The Patriotic Union of Kurdistan in Iraq's semiautonomous Kurdistan Region said that on Wednesday they had discovered a plot against PUK leader Pavel Talabani. They shared a video purporting to show six guards claiming they received an order to murder him.

A PUK-affiliated Kurdistan security service broadcast the video in which the fighters described their plans to rent a flat in a highrise building close to the PUK leader’s headquarters. The footage showed snipers holding silencers near a window that overlooked the office of the PUK leader.

The guards on the video claim that they were given their orders by Lahur Talabani. Lahur Talabani is a prominent Kurdish political figure who is the cousin and leader of the People's Front, the party of opposition to Pavel Talabani.

The office of Lahur Talabani was not immediately accessible for comment. A member of People's Front has accused the PUK using security and judicial institutions to suppress political opponents.

Lahur Talabani, a fighter loyal to Lahur Talabani, was arrested by PUK forces on Friday after they raided an hotel in Sulaymaniya on Thursday night and fought for four hours. Three PUK commandos, as well as two Lahur Talabani fighters, were reported dead by police and hospital sources.

According to security officials, more than 160 Lahur Talabani loyalists have been detained with him.
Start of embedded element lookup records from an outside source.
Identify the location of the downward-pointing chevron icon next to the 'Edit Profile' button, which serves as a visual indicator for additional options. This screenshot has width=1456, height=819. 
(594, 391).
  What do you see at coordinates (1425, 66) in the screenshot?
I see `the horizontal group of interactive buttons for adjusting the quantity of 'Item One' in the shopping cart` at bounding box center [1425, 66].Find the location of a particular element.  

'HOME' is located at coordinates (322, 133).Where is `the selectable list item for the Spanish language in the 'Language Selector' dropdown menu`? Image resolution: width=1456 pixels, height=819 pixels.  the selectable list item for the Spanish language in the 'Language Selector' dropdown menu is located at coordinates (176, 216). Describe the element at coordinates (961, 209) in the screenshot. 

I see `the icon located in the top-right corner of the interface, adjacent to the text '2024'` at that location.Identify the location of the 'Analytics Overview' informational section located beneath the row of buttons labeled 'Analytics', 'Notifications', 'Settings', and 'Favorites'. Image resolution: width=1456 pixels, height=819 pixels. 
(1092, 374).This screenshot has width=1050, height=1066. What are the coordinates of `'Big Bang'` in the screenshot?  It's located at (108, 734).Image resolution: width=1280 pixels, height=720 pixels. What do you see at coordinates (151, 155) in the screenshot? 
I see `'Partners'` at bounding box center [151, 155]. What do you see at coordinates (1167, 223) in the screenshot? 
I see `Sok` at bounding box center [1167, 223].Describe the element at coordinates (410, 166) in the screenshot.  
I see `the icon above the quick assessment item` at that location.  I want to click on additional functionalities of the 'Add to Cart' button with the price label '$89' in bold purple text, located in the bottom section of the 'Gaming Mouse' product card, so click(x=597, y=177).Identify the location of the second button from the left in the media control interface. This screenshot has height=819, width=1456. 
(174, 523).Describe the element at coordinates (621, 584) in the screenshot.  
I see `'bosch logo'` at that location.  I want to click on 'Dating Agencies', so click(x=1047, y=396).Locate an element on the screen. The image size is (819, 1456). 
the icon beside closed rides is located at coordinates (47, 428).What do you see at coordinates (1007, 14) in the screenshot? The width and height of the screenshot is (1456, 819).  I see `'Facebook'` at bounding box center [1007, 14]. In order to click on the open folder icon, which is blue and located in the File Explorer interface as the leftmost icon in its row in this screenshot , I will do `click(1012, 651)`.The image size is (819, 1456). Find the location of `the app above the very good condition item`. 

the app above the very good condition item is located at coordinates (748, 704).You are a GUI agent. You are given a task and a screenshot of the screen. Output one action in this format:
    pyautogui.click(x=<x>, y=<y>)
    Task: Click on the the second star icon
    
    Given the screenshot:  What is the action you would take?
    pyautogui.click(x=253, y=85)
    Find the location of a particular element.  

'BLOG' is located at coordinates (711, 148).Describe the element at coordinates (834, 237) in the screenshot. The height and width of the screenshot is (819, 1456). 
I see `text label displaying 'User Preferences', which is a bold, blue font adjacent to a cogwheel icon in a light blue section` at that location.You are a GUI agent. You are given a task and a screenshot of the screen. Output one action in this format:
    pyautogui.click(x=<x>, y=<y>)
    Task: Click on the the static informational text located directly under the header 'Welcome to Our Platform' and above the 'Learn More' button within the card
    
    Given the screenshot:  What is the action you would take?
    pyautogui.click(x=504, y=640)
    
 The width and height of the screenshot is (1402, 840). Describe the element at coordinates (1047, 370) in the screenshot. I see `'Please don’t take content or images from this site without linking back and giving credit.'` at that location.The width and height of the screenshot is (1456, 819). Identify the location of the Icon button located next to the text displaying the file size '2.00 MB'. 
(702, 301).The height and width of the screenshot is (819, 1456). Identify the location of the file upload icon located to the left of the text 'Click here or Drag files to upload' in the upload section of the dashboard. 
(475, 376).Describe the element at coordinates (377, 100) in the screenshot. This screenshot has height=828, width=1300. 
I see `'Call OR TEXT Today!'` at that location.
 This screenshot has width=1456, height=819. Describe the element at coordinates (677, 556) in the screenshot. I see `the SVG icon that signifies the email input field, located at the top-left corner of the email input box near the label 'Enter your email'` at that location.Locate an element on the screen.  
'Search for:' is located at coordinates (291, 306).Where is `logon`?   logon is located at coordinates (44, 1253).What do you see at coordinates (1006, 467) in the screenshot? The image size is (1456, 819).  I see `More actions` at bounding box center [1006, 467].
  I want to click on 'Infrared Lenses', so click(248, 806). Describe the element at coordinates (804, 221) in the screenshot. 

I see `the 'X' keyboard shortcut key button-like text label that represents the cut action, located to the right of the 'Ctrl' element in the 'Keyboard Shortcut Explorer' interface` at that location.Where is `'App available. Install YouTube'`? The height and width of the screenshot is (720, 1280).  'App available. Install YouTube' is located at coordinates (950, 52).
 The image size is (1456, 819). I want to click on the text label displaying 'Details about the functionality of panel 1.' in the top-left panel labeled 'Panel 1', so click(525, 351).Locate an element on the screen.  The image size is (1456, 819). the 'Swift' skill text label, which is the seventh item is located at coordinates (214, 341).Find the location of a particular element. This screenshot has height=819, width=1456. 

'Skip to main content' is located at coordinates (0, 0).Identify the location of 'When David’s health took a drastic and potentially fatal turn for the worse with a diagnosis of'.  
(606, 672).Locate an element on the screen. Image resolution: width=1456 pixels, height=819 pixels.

Officials from the Sulaymaniya court confirmed that a warrant had been issued for Lahur Tallahani on charges of destabilizing security in the city and attempted murder. Sources familiar said that the arrest was part a larger struggle to control Sulaymaniya. This is a stronghold for the PUK.

Lahur Talabani had been the joint president of PUK before a power battle led to his removal in 2021.

The representative of the People's Front, who spoke under condition of anonymity for fear of arrest, said that "deploying tanks and hundreds armored cars to arrest a leader of a political party is completely unrelated to legal methods or democratic methods."

This is the most serious conflict between Kurdish groups in Iraq since Saddam Hussein's fall in 2003.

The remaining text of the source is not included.